§ Assigned task: Only the lines from the top of the material through the line containing "Click the Revenue" should be restated, each one exactly.
%%
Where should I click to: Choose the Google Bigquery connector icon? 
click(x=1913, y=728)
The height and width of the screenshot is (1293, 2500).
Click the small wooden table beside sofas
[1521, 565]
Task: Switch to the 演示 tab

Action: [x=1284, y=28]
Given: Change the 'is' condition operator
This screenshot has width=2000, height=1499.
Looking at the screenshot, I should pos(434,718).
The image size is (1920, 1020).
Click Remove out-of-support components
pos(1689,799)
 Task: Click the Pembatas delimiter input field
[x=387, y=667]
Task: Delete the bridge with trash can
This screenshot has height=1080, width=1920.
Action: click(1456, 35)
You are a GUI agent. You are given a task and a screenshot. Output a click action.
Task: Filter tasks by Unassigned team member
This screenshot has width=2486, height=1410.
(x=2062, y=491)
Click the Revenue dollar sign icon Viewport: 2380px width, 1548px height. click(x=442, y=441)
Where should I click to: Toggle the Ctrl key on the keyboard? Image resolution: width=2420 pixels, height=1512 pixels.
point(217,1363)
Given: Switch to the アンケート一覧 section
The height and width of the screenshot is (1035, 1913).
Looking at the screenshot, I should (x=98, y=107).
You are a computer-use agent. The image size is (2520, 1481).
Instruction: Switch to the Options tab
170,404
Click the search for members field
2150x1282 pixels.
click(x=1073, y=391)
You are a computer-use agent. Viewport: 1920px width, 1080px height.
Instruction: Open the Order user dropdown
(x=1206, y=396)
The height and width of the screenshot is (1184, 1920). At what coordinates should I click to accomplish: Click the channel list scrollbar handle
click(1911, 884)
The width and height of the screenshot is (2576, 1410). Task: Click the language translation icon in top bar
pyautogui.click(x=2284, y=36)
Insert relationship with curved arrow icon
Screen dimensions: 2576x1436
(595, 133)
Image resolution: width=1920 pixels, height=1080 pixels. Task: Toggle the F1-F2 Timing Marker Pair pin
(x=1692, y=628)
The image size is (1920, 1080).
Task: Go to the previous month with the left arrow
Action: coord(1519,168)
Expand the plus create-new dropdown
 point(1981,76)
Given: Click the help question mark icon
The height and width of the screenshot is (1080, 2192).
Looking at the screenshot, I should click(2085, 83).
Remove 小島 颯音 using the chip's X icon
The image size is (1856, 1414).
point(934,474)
%%
§ Exercise answer:
Where should I click to: Choose the Google Bigquery connector icon? 
click(x=1913, y=728)
The height and width of the screenshot is (1293, 2500).
Click the small wooden table beside sofas
[1521, 565]
Task: Switch to the 演示 tab

Action: [x=1284, y=28]
Given: Change the 'is' condition operator
This screenshot has width=2000, height=1499.
Looking at the screenshot, I should pos(434,718).
The image size is (1920, 1020).
Click Remove out-of-support components
pos(1689,799)
 Task: Click the Pembatas delimiter input field
[x=387, y=667]
Task: Delete the bridge with trash can
This screenshot has height=1080, width=1920.
Action: click(1456, 35)
You are a GUI agent. You are given a task and a screenshot. Output a click action.
Task: Filter tasks by Unassigned team member
This screenshot has width=2486, height=1410.
(x=2062, y=491)
Click the Revenue dollar sign icon Viewport: 2380px width, 1548px height. click(x=442, y=441)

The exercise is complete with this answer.